A small patch of Paradise in Fife
Cross the Tay Road Bridge from Dundee to Newport and turn right and you’ll find a small patch of Paradise on the edge of the River Tay: the ruined Balmerino Abbey.
It was founded in 1229 as a daughter-house of Melrose Abbey, a working Cistercian Abbey until the Reformation, and converted to a private house in around 1660.
Today there’s not much left. One and a bit walls of the church remain and humps mark where pillars used to support the roof.
Parts of the Chapter House and living accommodation can also be seen but this is now all fenced off, as it’s unsafe to enter and is undergoing stabilisation. You can still see some fine carving around the arches, though, which gives an idea of how lovely the building must once have been.
A separate building, half under-ground, was either the infirmary or the Abbott’s house, according to the NTS sign. I thought it might have been an ice-house. The Undiscovered Scotland site reckons it was the cellar of the Abbott’s house; I prefer that idea to the thought of sick monks lying in dripping gloom.

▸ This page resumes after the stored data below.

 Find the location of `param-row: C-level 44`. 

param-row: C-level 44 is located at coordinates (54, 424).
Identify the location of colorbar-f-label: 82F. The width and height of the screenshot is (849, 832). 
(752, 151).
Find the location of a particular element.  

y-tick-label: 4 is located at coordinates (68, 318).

The Abbey was never large – probably no more than 20 monks lived here at any one time. It was damaged first by the English in 1547 and again by Scottish Protestants in 1559, and went into decline. By 1606 it was a secular lordship for James Elphinstone, 1st Lord Balmerino.
Visiting Balmerino Abbey
We visited on a hot day but the mown grass was damp and very pleasant on bare feet. There’s a short nature trail through the trees and one ancient, fabulously contorted Spanish chestnut tree, with huge metal props supporting its sagging limbs. It’s worth coming just to see the tree, which legend says dates from 1229!

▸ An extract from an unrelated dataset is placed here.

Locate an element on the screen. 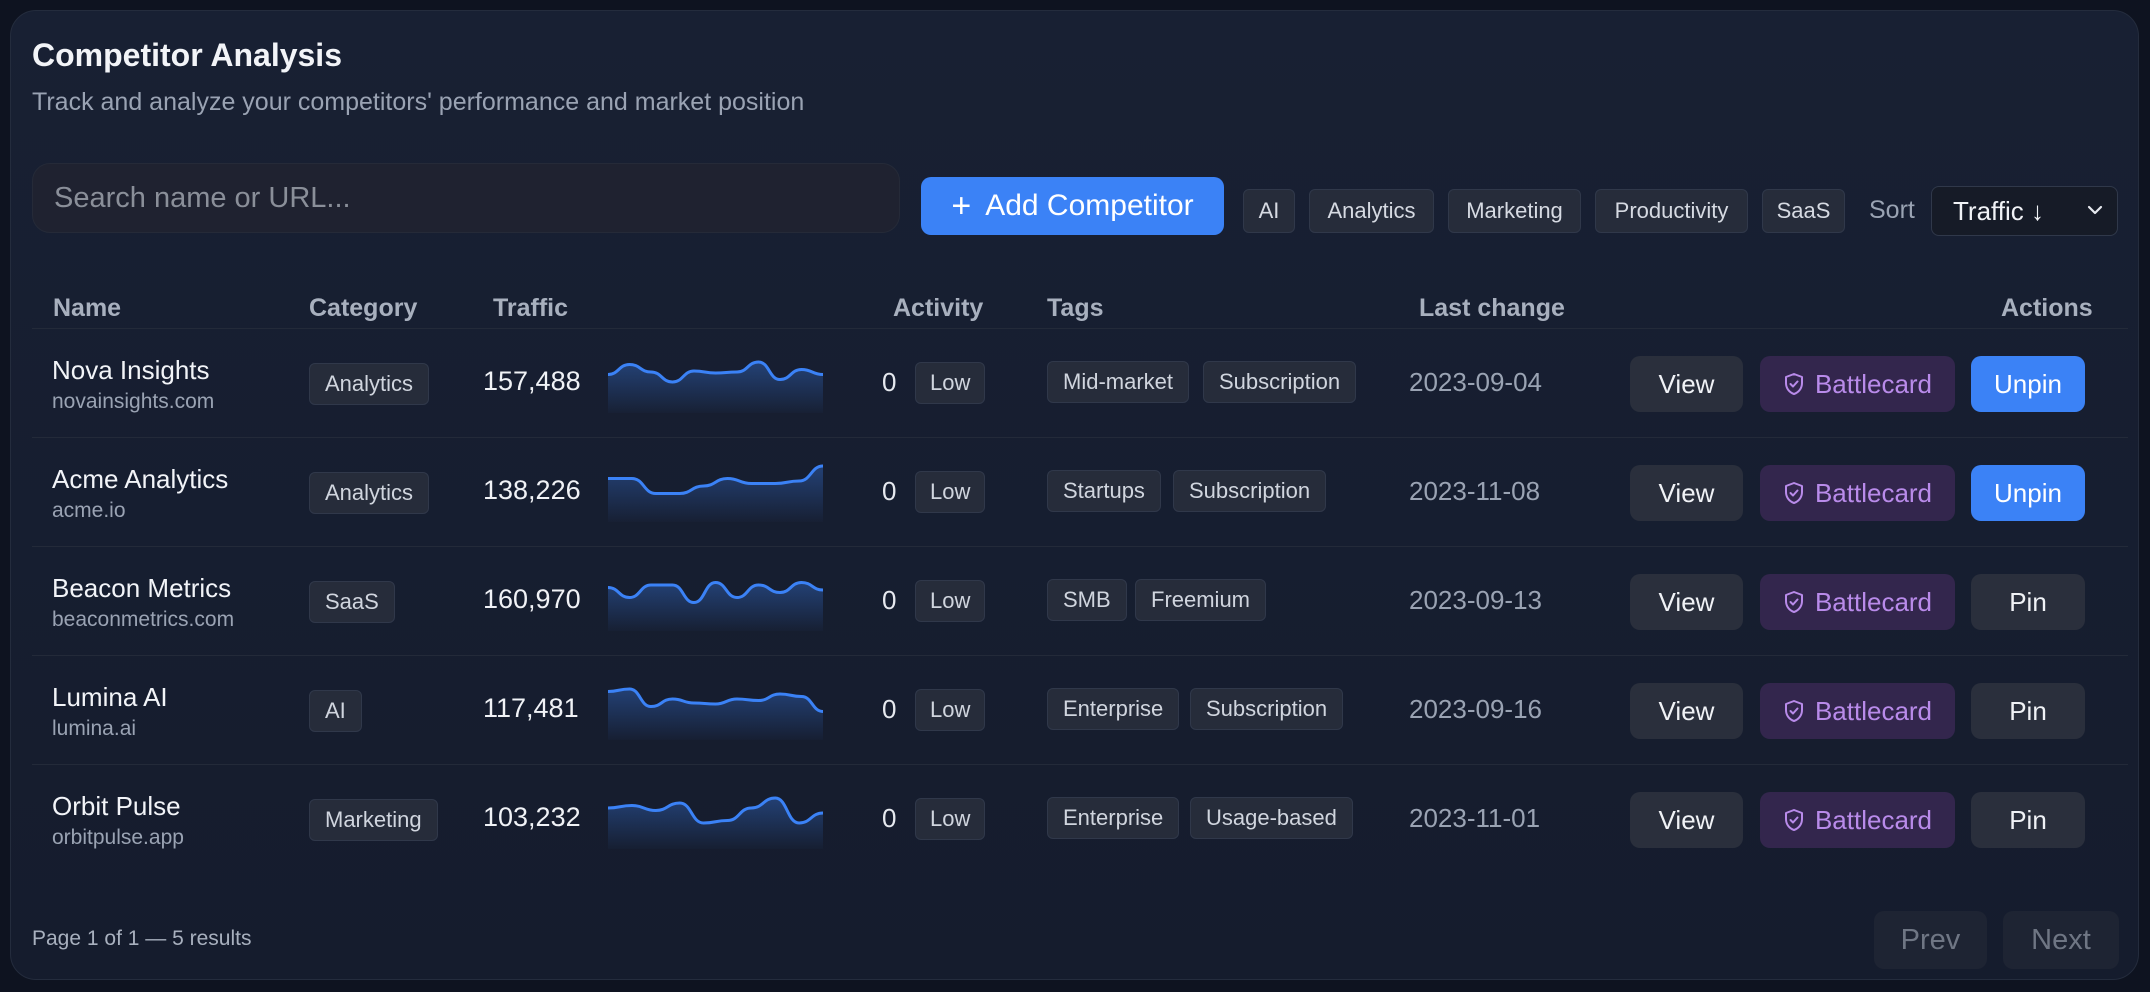  page-title: Competitor Analysis is located at coordinates (187, 55).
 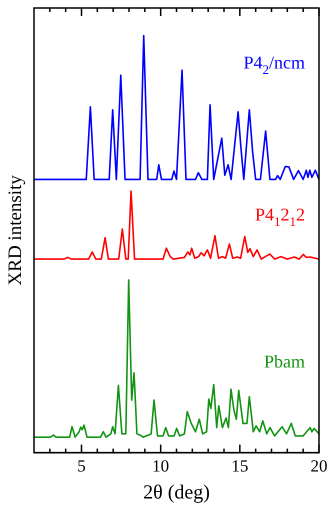 What do you see at coordinates (285, 362) in the screenshot?
I see `series-label: Pbam` at bounding box center [285, 362].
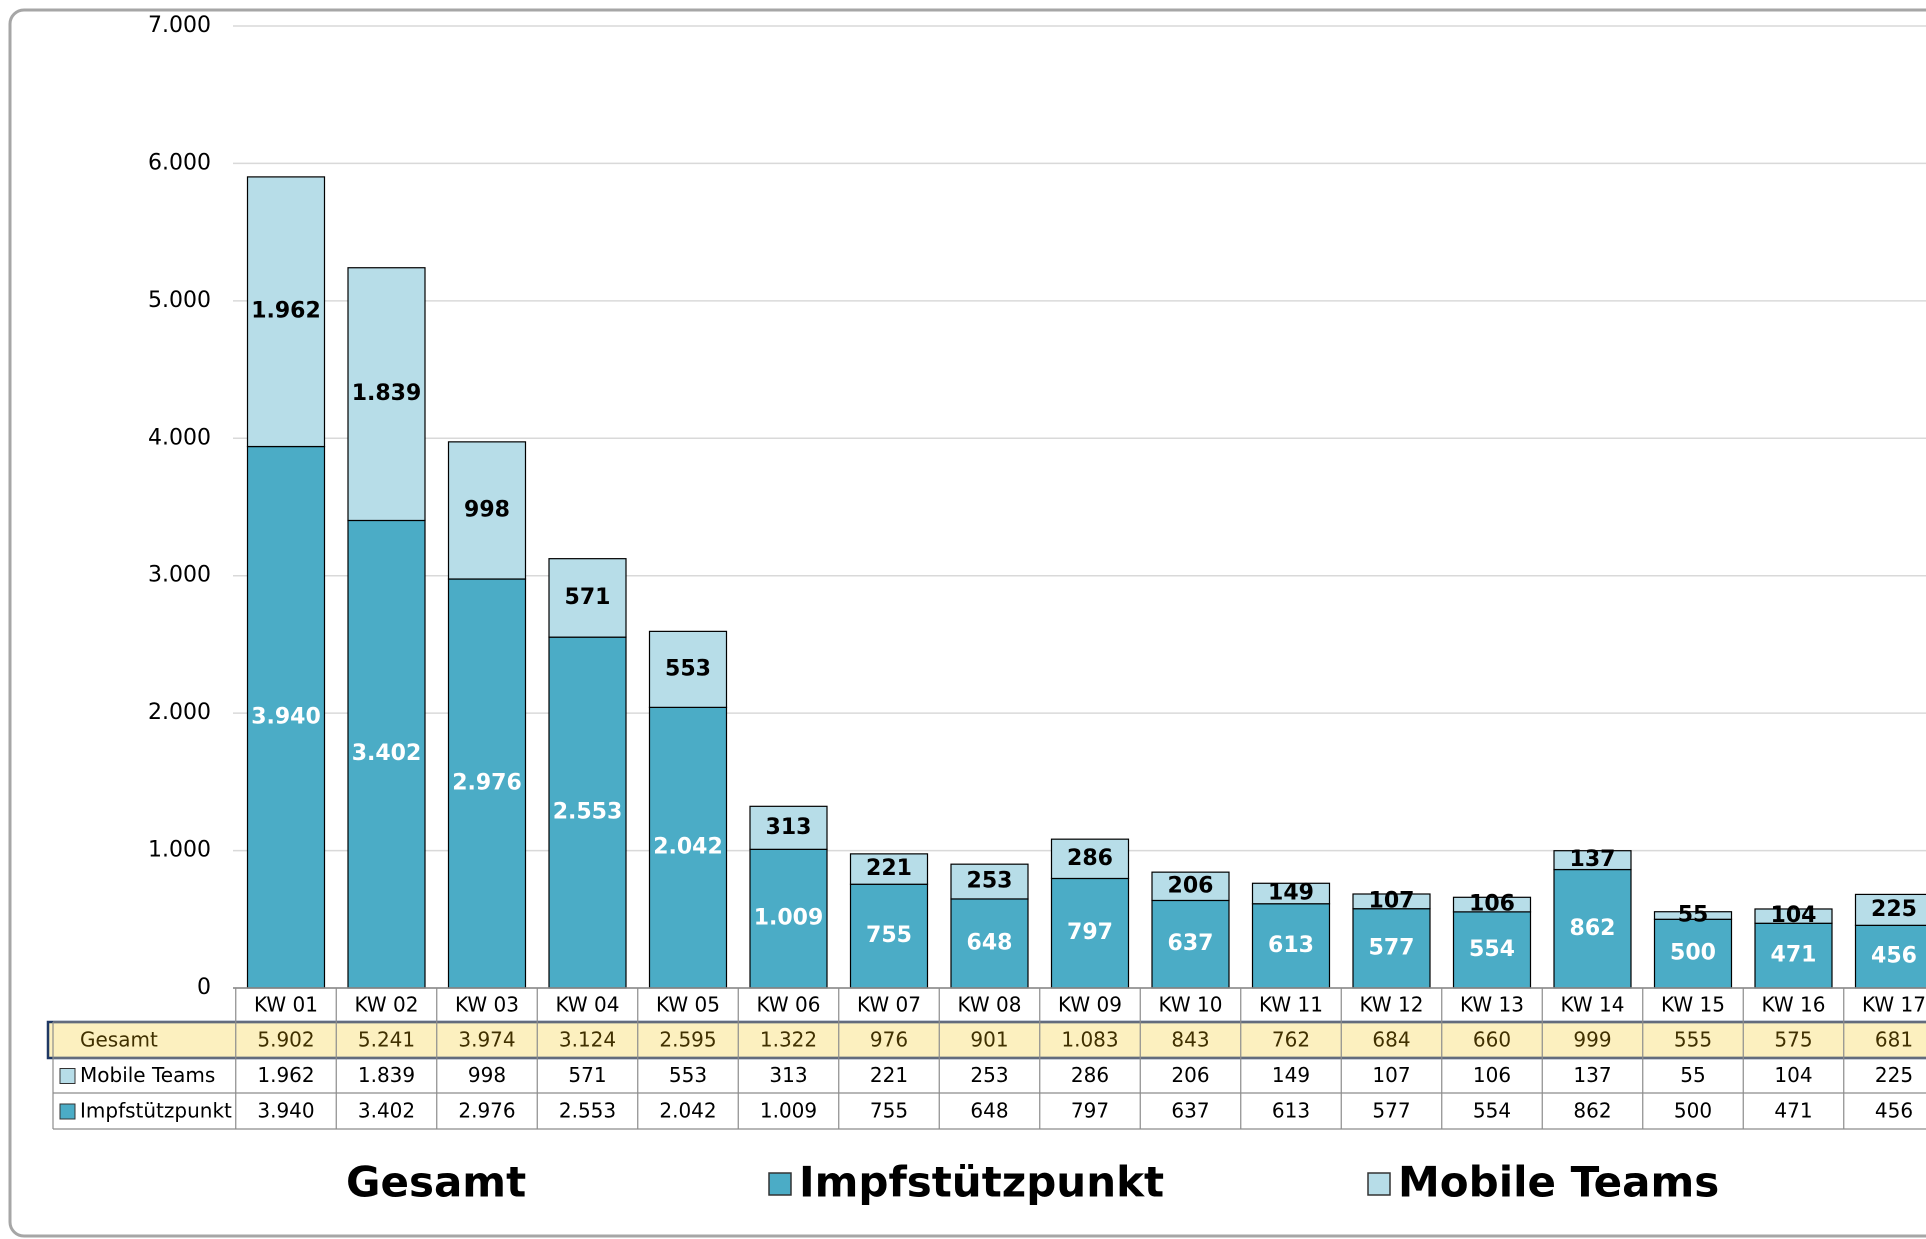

A visit to Balmerino Abbey won’t take long but it’s a beautiful, peaceful spot to while away half an hour or so. You could have your picnic at one of the tables under the trees before walking along the Tay (see below). It’s definitely worth the trip if you’re interested in history or just want a quiet spot to relax in.
Balmerino is reached from the Wormit-Newburgh road on the south side of the Tay, then down a narrow lane (sign-posted). The Abbey’s on the right before you reach the village of Balmerino. It’s a National Trust for Scotland property, so if you’re not a member please put some money in the honesty box. The cash will be used to help preserve the ruins.
You can park on the verge outside the gate or, if that’s full, there’s room for 2-3 cars a bit further down the lane. When you’ve finished enjoying the Abbey, walk down the lane to this second parking area, turn left past a cottage and you come to the shingly beach of the Tay. It’s another great place for a picnic, especially at low tide. Keep going along the bank and there are paths up into the woods where you can get a good hour’s walk.